Source data -
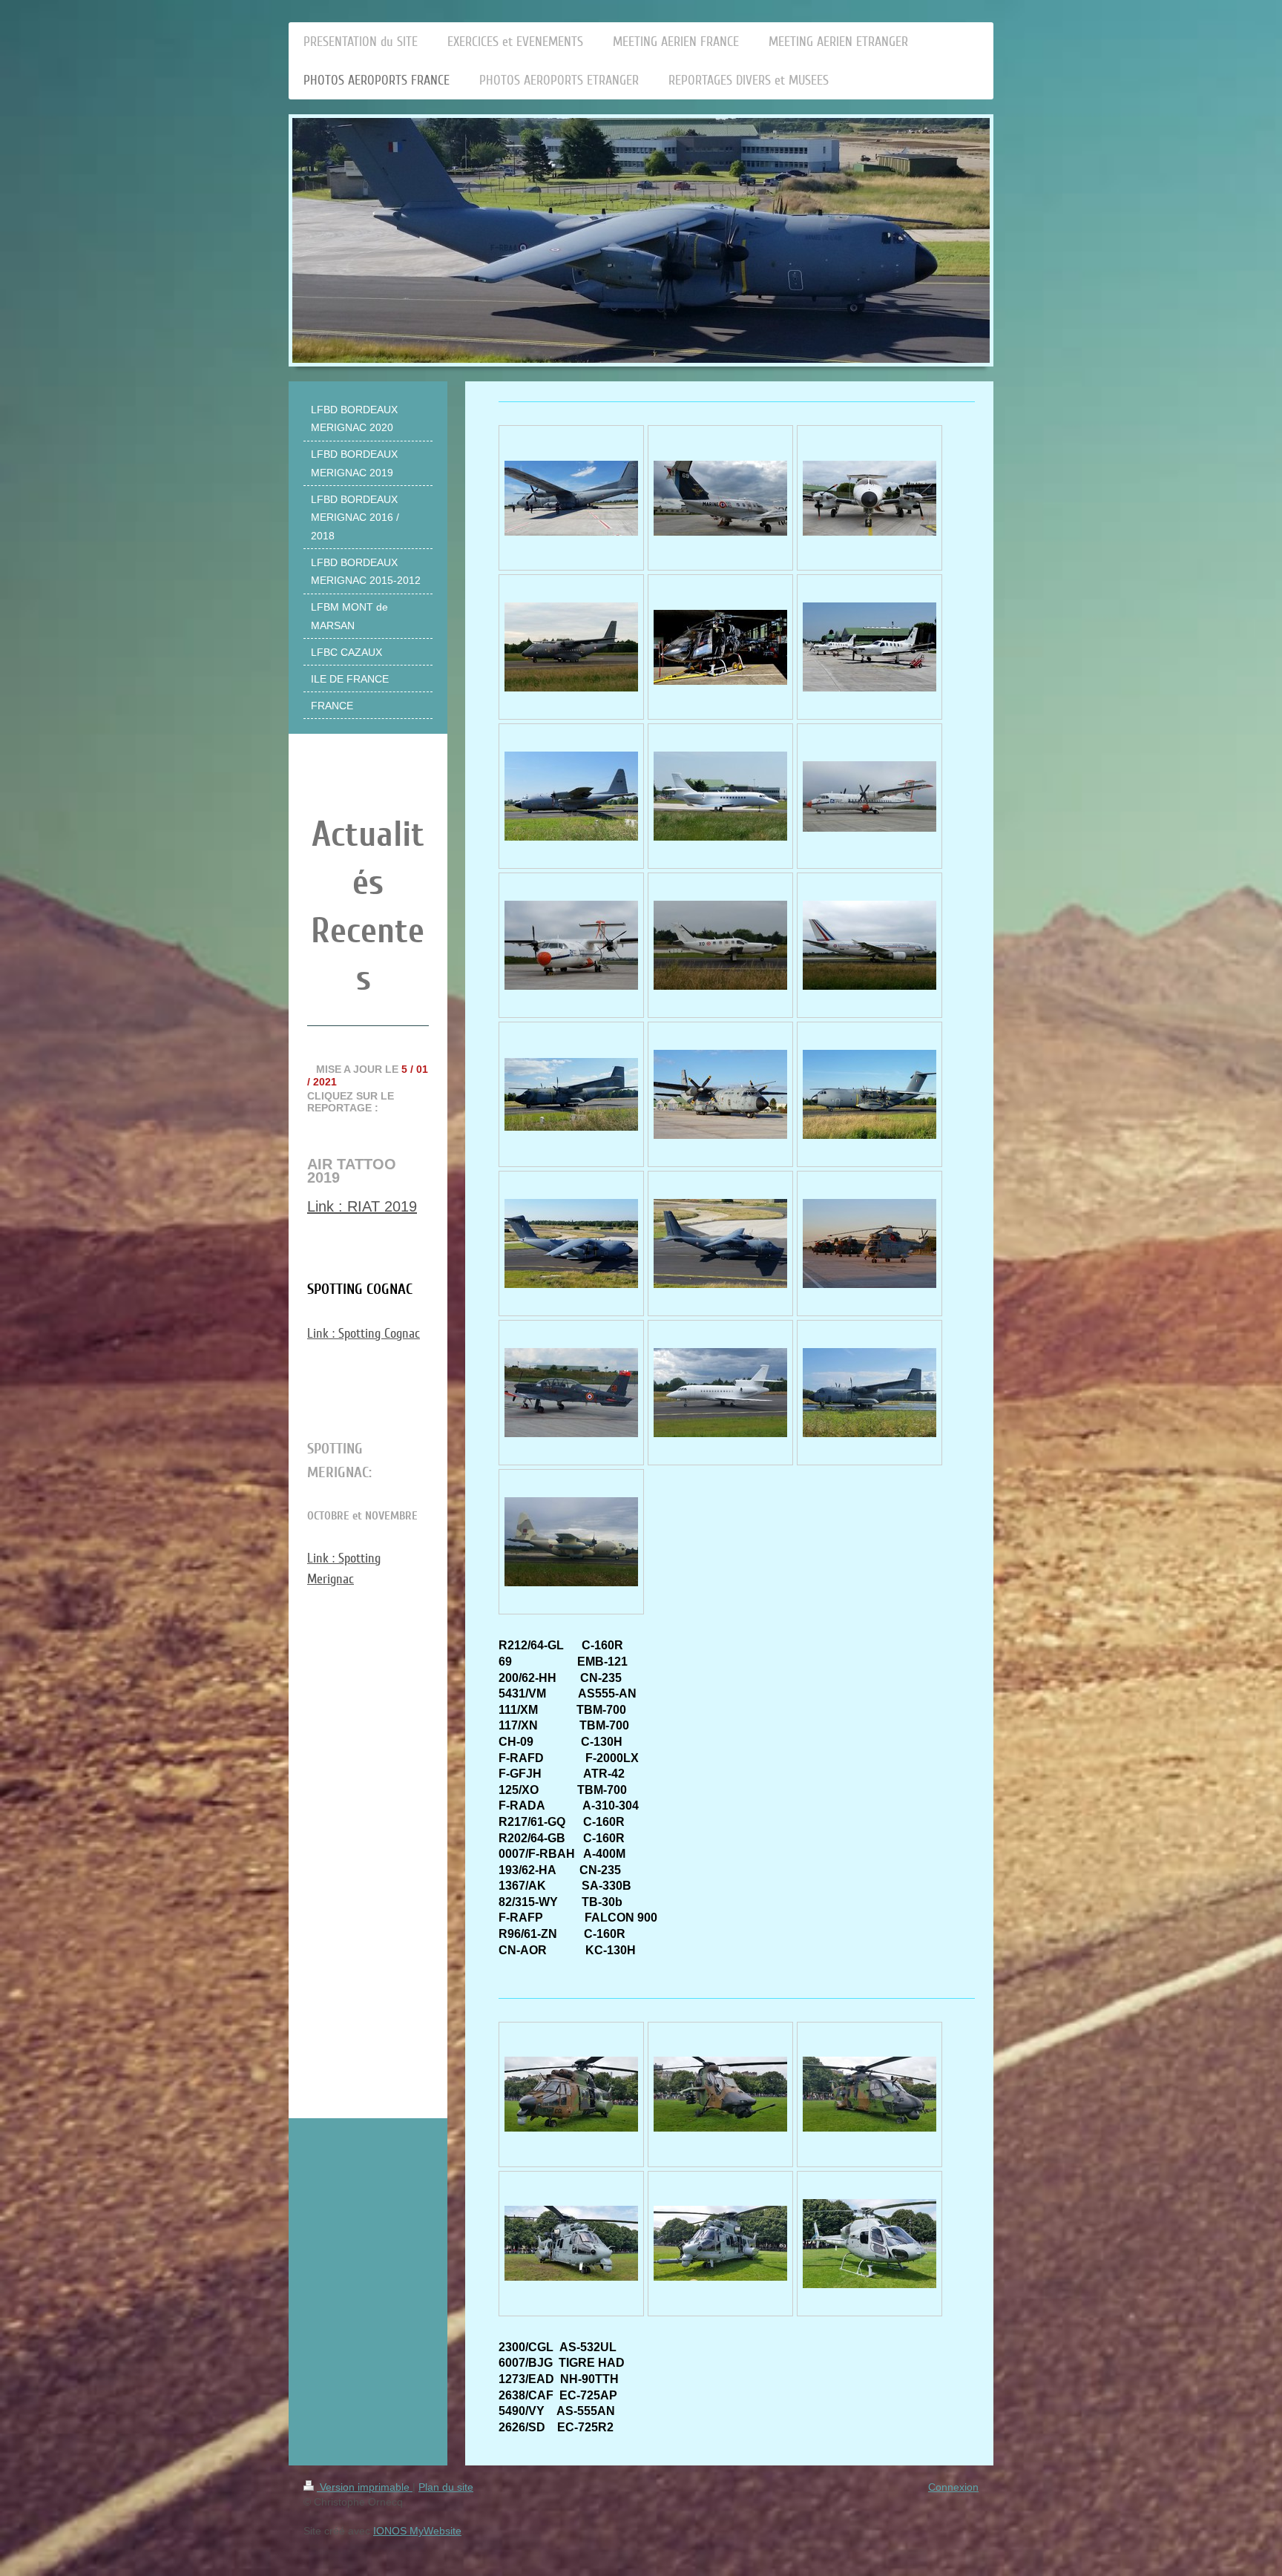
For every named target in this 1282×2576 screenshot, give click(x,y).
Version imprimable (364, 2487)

* * *

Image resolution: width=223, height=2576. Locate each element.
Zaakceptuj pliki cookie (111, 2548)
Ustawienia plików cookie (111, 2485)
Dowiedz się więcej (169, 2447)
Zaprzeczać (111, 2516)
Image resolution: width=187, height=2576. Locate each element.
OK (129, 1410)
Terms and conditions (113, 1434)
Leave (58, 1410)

--

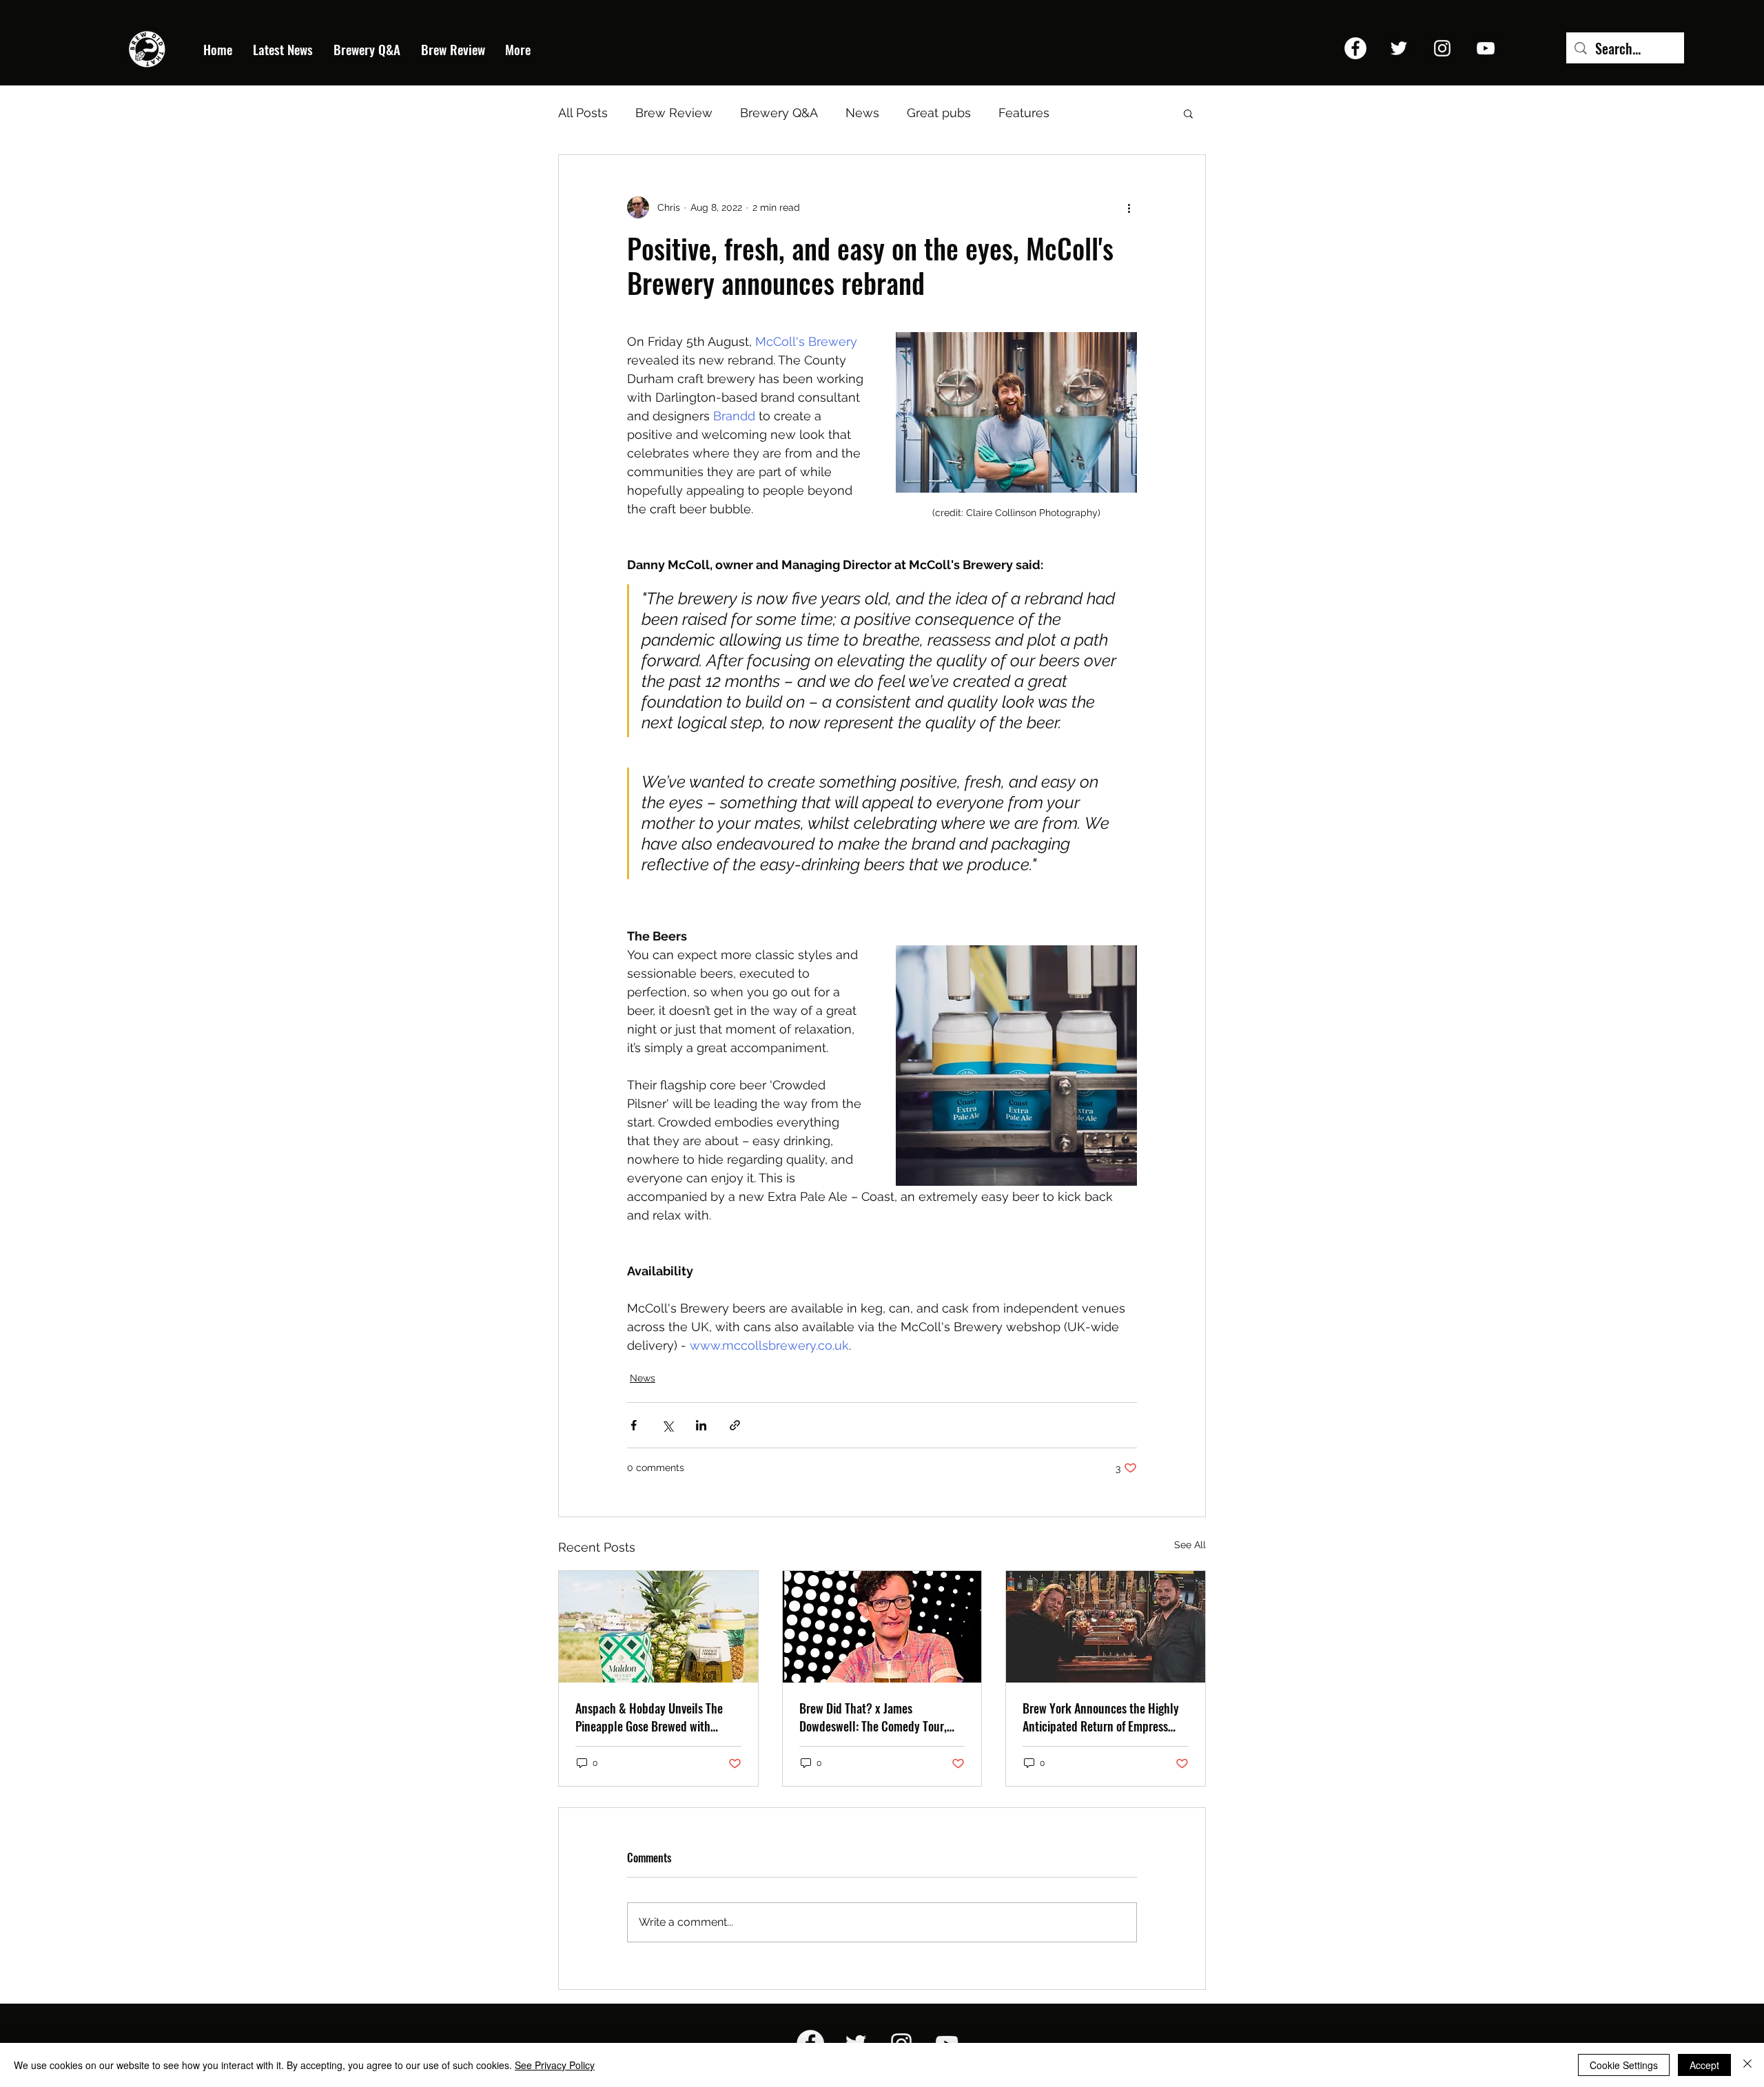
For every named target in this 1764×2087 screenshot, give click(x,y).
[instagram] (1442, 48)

Task statement - Pull every line containing "named" from the material above.

Task answer -
For every named target in this 1282×2576 screenshot, give click(x,y).
For every named target in this 1764×2087 screenshot, give click(x,y).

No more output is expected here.